▶ [Work to do]: Copy out everything from the line containing "R-HOUR box in the menu tree" down to the end of the records, requests included, shifting every coordinate in the answers up by 20.

[Interface element records]
###

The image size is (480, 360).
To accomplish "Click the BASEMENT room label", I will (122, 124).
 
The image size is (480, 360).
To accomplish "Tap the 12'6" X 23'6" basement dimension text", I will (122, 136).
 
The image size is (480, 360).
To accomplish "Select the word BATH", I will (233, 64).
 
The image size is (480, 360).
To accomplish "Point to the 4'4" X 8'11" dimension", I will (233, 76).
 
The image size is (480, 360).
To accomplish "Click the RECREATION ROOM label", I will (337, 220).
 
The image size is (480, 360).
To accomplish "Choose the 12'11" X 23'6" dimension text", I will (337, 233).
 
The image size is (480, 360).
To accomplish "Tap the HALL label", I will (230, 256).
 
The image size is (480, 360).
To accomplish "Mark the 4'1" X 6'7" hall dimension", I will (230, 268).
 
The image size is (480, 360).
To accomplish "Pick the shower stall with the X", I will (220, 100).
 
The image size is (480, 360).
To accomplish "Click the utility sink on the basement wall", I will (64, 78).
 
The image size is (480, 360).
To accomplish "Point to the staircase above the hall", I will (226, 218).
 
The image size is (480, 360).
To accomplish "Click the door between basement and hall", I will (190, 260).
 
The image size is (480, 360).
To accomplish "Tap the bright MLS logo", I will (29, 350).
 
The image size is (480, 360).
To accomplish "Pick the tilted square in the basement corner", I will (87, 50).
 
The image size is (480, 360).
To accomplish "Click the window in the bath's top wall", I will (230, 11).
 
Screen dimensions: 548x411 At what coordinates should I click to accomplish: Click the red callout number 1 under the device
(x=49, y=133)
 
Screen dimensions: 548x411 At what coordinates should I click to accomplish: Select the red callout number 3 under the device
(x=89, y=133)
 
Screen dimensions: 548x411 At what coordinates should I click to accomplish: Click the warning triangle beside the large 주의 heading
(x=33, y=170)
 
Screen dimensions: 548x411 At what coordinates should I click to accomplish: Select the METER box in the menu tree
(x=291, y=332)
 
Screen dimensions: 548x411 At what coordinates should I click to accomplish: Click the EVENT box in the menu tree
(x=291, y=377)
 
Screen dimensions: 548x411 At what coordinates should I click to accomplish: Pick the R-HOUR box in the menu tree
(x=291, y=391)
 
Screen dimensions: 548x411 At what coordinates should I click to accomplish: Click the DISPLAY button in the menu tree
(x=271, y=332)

###

▶ [Answer for the task]:
Screen dimensions: 548x411 At what coordinates should I click to accomplish: Pick the R-HOUR box in the menu tree
(x=311, y=411)
 
Screen dimensions: 548x411 At what coordinates should I click to accomplish: Click the DISPLAY button in the menu tree
(x=291, y=352)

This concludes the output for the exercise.